I’ve done many different things — selling appliances, working in a meat shop, writing scripts for internet ads, many different things. This and that, to find my way, I guess. I’ve found my way, but I’m still doing many different things. Most recently is working in Lexington for a company that does consulting and customer service for a multinational tech company, which is where I was when I was trying to find out about the blue horse. I entered into Google “blue horse painting Lexington.” A message appeared on-screen: Access to the requested site has been restricted due to its contents.

The company’s firewall had blocked the search.

I turned to my co-worker, a known heroin addict, and said, “Hey, do you know who painted that blue horse that’s standing by the ocean?”

She pointed at a can of nuts on my desk, meaning Give me a handful. I gave her the can. Then I walked out to the atrium, where I turned on my iPhone to search the web for the mural. I looked up through the glass ceiling, fogged up and yielding only hazy swathes of white and blue. When I looked back down, there was Winona, looking through her purse for her keys. She had long red hair and bright gray eyes and was dressed like a Lithuanian gypsy. She was vespertine, with a voice that punctuated sentences with a purple heart. She looked at me, so I walked over to her, but then she looked down at the floor to hide the fact that she didn’t want to talk to me.

That night, I went home. Molly was making her lunch for the next day. Sixteen baby carrots and three stalks of celery, each snapped in two. Sixteen and three. Not fifteen and four. Not seventeen and two. Calories counted and recounted. Everything had to be perfect. I washed the French press so it would be ready for her in the morning, then I poured myself a glass of wine and went upstairs to search Google for the artist behind the blue horse. I sat on the couch and stared at the blue horse images. By then I knew the name of the horse: Lexington. It looked like this:

The name Eric Henn popped up in the results, so I emailed him. Dear Mr. Henn, I wrote. I’d love to know more about what you do and how you painted the blue horse.

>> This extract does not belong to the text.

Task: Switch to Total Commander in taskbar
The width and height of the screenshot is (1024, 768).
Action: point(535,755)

I closed the lid of my MacBook and then watched the old French movies alone. I’d seen them many times. Jeanne Moreau and Jean-Marc Bory. Brigitte Bardot and Michel Piccoli. Jean Seberg and Jean-Paul Belmondo. Talking and loving, talking about the future, the future gone. Now this is real art, I thought. I wished I could write an essay about the French movies because everything about them was real. Everything was in black and white. Everything was in black and white even when it was in color.

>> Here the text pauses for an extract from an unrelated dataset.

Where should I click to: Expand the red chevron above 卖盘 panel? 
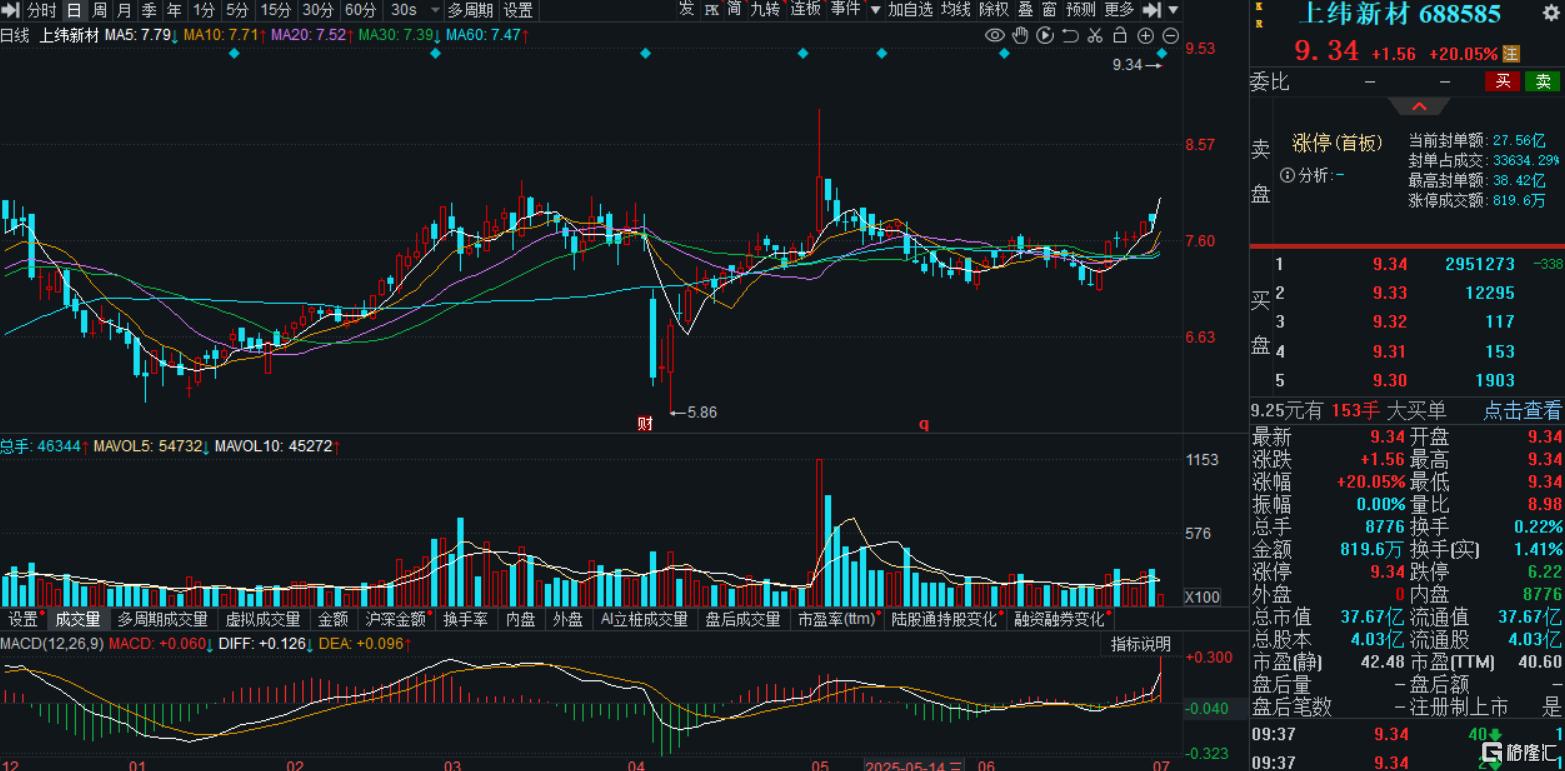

I closed my eyes, and before I went to sleep all I saw was Molly counting the carrots and portioning them into little cubes. I could feel my patience chipping away into little splintery bits with them. I told her it was all wearing me down and I held her in the night to keep her warm and I held her in the night to keep me warm. Her cheekbones were so pronounced they cast blue shadows around her mouth.

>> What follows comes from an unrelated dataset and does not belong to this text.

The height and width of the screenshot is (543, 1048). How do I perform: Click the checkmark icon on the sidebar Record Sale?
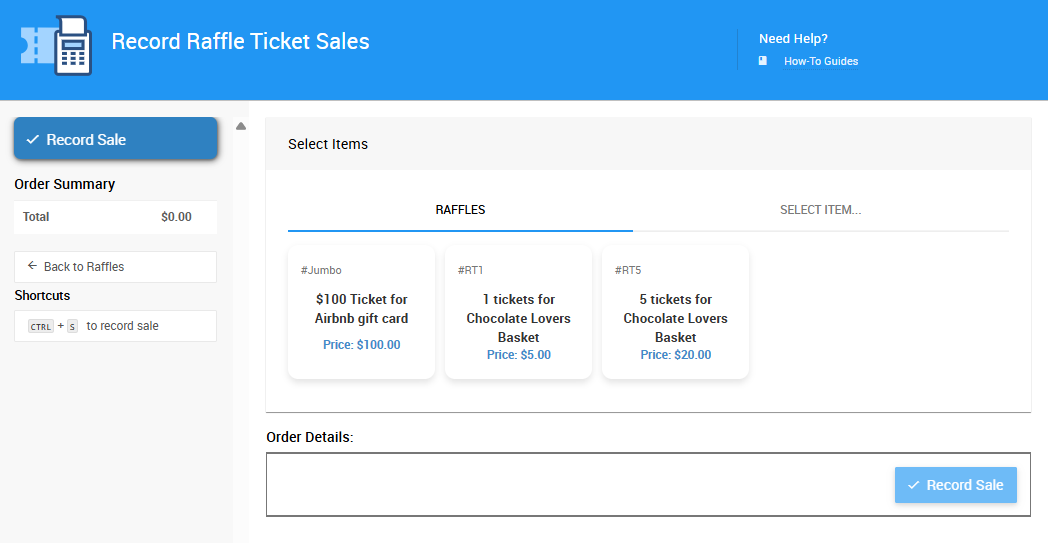(32, 140)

The next day at work, I saw Winona in the atrium again. She wasn’t saying anything, just busying herself looking for her keys in her purse. I walked over to her.

“Don’t worry,” I said, leaning over the railing, “I’m sure they’re in there.”

She laughed nervously. “Yeah, I’m sure they’re in the very bottom.”

Eventually, she found the keys. There was a giant blue My Little Pony bauble attached to the keyring. Winona laughed and tapped it on the railing.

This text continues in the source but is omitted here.